4 Cars That Shouldn’t Have Been Produced
Imagine a life without cars: while there are several other alternatives which are close to as helpful in getting around, such as bikes and trains, it would be pretty inconvenient, right?
Yet while this genius invention is now nearly impossible to survive without, there are several automobile models that should never have been made. We’ve listed some of the most outrageous in this post.
The Austin A90 Atlantic
Forget that the A90 Atlantic was an American-style car that the British made for Americans—this model lacked the basic features of a luxury vehicle that appeal to US buyers, making its price that was similar to a Chevy’s laughable.

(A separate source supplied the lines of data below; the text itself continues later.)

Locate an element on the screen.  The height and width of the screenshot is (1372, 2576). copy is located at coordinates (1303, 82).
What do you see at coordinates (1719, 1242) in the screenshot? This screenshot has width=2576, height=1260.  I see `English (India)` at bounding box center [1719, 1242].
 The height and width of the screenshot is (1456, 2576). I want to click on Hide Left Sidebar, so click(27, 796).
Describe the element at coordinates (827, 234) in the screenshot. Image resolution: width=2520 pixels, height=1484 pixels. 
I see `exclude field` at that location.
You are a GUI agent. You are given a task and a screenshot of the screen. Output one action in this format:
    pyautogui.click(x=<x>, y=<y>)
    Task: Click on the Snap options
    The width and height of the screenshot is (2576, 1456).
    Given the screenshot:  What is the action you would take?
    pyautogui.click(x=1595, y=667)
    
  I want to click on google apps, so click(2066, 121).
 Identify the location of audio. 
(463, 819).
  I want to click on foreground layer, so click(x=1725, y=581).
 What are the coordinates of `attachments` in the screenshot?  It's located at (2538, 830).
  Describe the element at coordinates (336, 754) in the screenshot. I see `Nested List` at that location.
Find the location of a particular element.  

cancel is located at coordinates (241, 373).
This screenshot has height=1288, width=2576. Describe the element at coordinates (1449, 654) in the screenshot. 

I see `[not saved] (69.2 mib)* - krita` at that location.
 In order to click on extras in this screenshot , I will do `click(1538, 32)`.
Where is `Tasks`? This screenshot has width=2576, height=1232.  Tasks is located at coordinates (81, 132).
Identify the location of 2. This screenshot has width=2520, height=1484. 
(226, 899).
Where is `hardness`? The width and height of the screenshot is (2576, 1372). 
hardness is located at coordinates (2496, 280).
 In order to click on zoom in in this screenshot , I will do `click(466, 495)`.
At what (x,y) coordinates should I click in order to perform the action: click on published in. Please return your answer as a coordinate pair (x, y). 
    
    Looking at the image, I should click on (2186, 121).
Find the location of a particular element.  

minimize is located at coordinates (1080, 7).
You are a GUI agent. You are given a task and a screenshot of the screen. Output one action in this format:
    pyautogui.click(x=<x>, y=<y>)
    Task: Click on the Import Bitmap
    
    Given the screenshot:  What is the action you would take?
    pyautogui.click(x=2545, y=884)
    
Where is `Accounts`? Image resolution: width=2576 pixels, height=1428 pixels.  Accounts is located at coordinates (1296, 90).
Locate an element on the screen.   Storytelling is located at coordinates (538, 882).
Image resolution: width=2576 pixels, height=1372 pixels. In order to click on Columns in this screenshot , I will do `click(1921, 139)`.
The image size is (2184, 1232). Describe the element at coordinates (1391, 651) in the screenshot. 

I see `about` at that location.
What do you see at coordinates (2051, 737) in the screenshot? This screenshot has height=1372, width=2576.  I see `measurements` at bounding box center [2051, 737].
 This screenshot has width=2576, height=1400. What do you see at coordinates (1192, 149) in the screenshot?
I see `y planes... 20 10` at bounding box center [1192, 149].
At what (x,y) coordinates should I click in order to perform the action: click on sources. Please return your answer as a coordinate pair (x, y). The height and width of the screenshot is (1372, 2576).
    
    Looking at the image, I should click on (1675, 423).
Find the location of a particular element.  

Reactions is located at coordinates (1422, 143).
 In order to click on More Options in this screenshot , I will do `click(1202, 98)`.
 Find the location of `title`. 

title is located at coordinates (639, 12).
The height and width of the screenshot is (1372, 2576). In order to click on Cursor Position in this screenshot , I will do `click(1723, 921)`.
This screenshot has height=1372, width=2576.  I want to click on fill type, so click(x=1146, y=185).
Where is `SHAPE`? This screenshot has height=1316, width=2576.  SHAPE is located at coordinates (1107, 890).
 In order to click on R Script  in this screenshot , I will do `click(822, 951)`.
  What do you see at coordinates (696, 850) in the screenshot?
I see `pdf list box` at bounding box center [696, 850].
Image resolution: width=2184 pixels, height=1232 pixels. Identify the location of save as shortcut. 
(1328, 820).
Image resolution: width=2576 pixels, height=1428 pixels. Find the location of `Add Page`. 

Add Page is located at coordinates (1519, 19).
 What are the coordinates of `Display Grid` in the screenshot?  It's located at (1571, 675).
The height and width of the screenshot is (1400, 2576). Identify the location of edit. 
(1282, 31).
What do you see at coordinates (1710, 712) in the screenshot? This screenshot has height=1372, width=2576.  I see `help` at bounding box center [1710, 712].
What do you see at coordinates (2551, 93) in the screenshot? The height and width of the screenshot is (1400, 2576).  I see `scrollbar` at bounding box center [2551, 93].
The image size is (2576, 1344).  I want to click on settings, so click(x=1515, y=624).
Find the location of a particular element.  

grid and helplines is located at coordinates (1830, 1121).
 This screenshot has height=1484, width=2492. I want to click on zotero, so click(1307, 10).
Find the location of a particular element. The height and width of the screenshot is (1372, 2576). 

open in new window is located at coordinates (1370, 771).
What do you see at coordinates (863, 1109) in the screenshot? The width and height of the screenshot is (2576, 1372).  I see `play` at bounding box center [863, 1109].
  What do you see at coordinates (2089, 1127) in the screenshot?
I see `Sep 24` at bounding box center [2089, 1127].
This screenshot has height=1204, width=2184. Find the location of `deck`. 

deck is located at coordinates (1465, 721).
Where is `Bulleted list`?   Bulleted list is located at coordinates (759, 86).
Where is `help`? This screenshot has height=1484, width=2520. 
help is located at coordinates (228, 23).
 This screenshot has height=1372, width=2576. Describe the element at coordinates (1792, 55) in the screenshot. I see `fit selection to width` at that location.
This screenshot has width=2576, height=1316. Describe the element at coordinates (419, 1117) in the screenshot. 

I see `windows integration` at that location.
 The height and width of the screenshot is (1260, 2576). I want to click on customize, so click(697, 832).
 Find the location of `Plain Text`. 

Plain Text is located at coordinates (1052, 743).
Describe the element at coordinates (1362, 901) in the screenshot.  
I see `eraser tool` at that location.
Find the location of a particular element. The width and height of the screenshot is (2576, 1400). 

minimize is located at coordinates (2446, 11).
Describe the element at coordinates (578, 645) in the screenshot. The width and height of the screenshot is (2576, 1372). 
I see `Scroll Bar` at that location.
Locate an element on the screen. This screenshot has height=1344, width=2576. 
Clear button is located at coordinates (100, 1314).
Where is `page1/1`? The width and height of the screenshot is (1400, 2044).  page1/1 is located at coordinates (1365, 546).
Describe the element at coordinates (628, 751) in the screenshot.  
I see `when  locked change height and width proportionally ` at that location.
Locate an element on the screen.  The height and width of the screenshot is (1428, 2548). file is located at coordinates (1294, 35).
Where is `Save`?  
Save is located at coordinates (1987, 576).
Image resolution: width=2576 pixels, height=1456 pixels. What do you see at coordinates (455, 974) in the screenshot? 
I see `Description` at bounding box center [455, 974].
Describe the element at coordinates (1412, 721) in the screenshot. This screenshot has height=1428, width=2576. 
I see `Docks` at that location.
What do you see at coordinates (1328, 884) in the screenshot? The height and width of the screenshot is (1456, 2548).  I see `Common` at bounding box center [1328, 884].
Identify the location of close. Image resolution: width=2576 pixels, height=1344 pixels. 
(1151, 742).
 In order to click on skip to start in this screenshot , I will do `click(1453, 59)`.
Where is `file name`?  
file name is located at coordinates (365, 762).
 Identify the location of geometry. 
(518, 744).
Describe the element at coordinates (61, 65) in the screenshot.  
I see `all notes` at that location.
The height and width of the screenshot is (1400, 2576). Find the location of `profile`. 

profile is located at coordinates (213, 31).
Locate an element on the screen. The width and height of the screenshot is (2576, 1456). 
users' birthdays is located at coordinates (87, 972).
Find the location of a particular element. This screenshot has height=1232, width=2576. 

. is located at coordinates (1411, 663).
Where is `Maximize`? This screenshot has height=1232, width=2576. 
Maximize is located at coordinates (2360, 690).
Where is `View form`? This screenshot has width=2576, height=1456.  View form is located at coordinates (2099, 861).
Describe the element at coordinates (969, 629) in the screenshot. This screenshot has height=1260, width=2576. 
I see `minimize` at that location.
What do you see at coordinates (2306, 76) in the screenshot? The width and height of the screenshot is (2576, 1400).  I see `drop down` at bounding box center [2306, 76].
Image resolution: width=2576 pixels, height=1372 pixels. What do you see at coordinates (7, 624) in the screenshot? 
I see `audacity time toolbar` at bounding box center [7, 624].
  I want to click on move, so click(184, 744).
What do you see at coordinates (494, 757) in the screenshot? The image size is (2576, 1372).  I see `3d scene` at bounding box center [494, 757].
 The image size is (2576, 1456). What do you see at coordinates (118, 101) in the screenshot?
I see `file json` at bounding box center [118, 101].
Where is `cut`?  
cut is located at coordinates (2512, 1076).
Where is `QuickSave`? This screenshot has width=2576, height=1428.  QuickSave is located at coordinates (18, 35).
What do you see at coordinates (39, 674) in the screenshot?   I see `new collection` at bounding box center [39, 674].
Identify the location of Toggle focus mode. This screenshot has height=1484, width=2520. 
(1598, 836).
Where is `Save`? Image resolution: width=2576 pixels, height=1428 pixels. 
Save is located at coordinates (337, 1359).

Atlantic would have undoubtedly sold a few units of the A90 to local Brits if they wanted to. However, the company opted to ship their A90s to the US, where it only received contempt for its efforts.
The Triumph TR7
Here’s the thing about sports cars most manufacturers agree on: the more tailored they are, the better their performance. That explains why the TR7 didn’t do well, considering it was meant to have all-purpose functionality.
As if the car’s lack of aesthetic appeal wasn’t bad enough, the TR7 four-speed gearbox couldn’t keep up with the engine’s power. Thus, it’s no surprise that there were only 115,000 units of this model sold.
The Renault Colorale
Since it was founded in the early 1900s, Renault has always taken pride in being among the leading car manufacturers in France. Such dominion has enabled the company to take multiple risks to differentiate itself, which explains why it made its Colorale.
Unfortunately, the car was slow and uneasy on the eye, and its high fuel consumption didn’t help. Renault would change Colorale’s engine to boost sales, but more was needed to convince people to buy it.
The Talbot Tagora
The Tagora was one promising car, as its mechanics had been reworked from a Peugeot 505. Even so, as a flagship model for Tabolt vehicles that everyone seemed skeptical about, it was a chore to convince buyers that this automobile was worth spending their money on.
While the Tagora had a stylish exterior, its interior was subpar. It soon became apparent that Europe wanted something other than another sub-BMW sedan, and only about 20,000 units of this model were made.